→ **Required work**
Exactly the lines from the one with "Instruction: Open the" through the final line of the entries, and nothing else, should appear in the answer; no pictures go in it.

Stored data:
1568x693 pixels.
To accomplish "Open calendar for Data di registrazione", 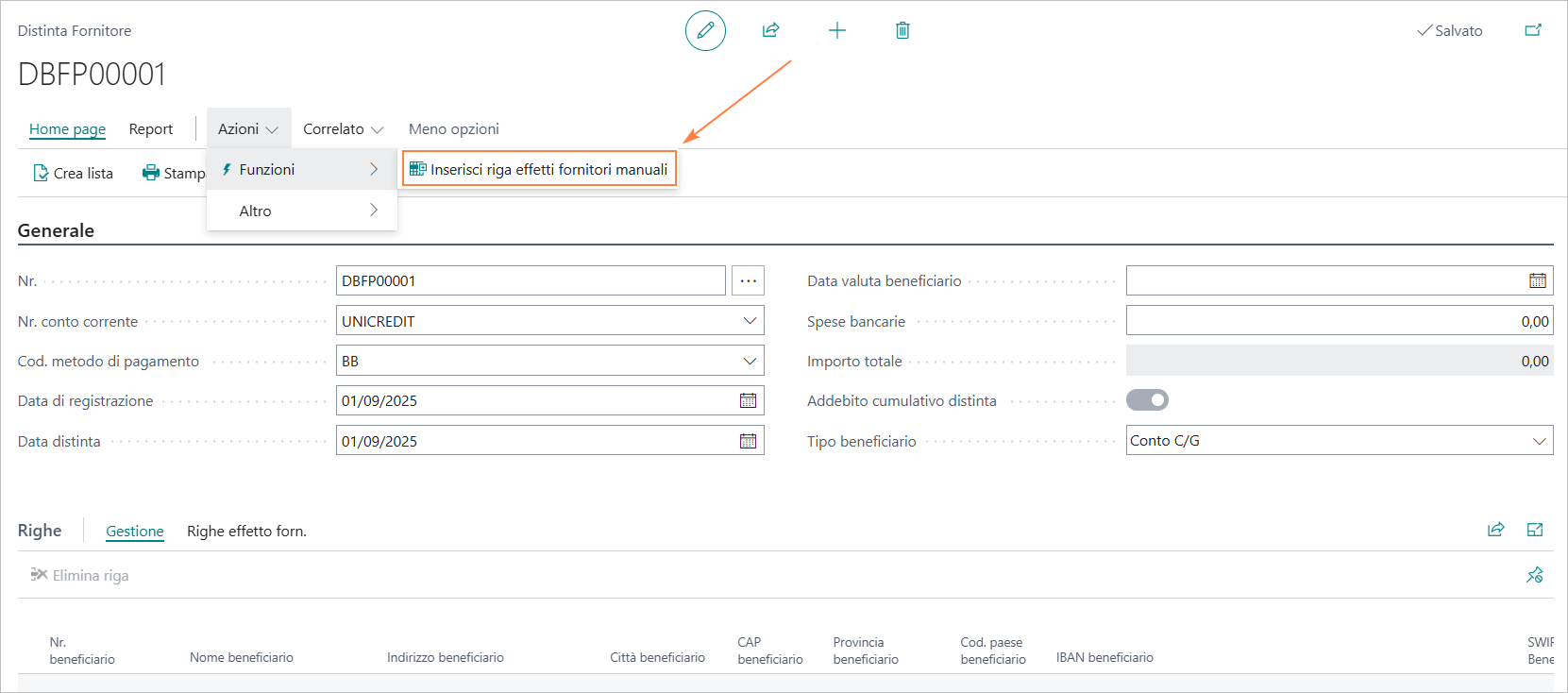I will point(748,400).
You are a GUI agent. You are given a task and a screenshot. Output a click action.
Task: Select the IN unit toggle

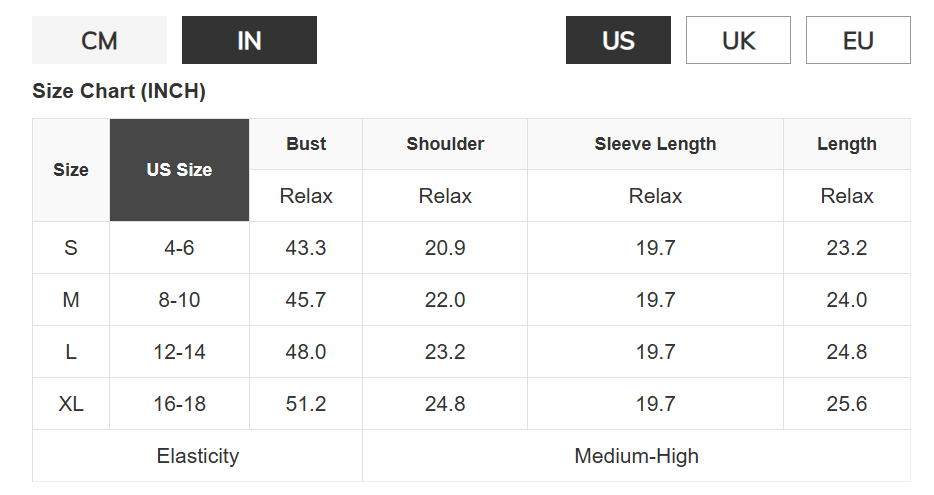(x=249, y=40)
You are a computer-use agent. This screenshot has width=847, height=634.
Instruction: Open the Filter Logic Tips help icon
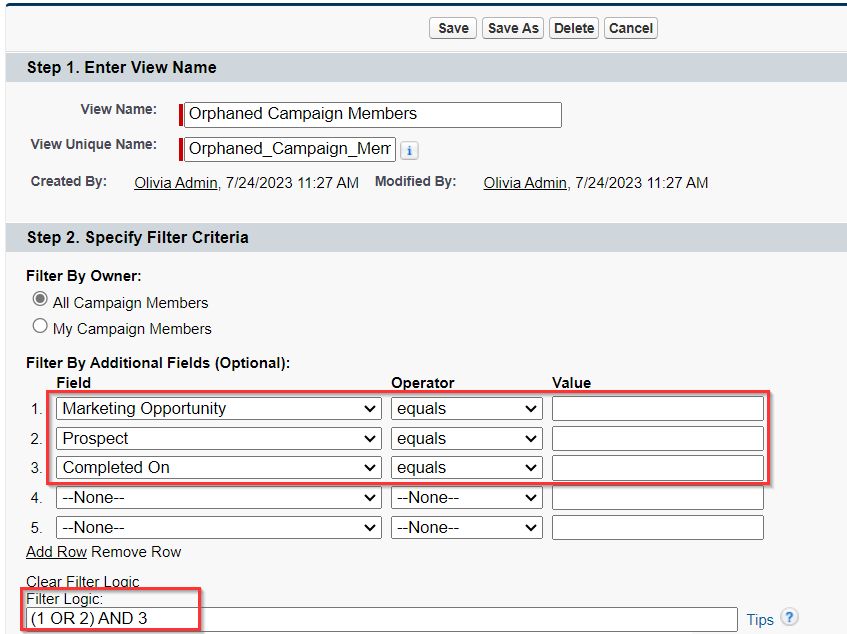click(x=789, y=617)
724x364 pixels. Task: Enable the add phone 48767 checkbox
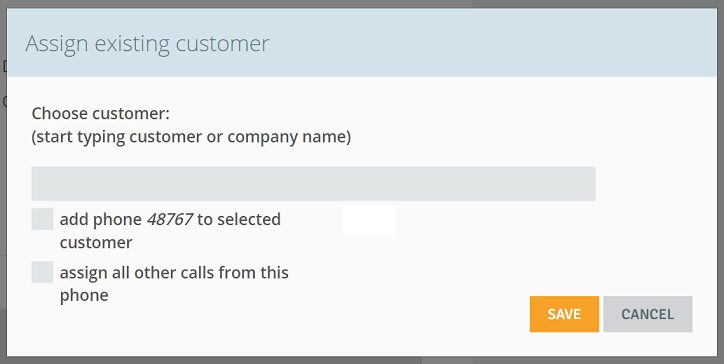click(42, 219)

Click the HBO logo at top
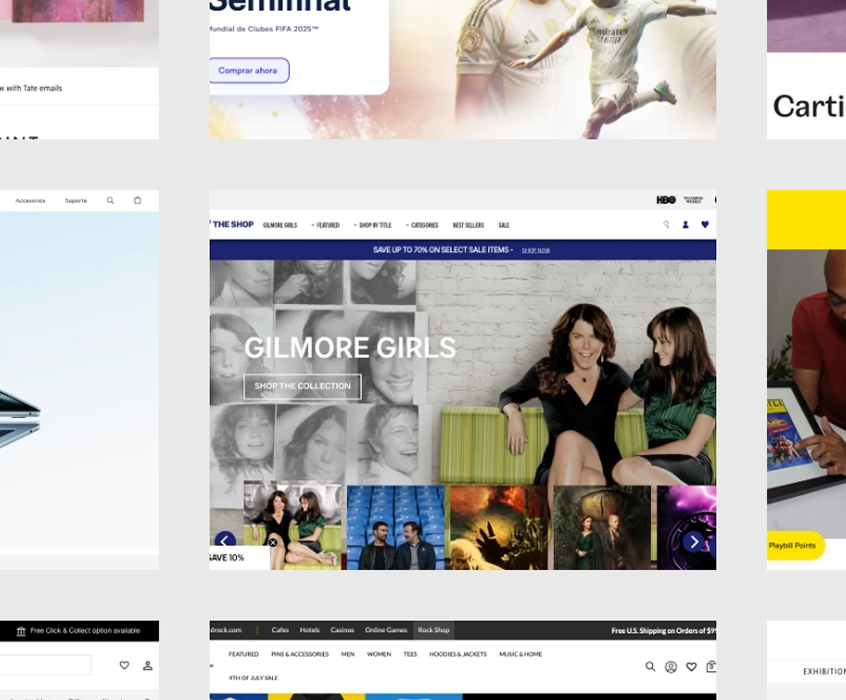tap(666, 200)
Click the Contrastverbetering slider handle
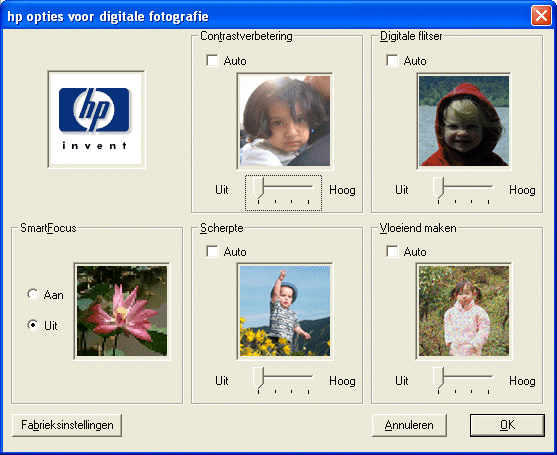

→ **Expected answer**
Instruction: Open the Filter Logic Tips help icon
click(x=789, y=617)
724x364 pixels. Task: Enable the add phone 48767 checkbox
click(42, 219)

Click the HBO logo at top
tap(666, 200)
Click the Contrastverbetering slider handle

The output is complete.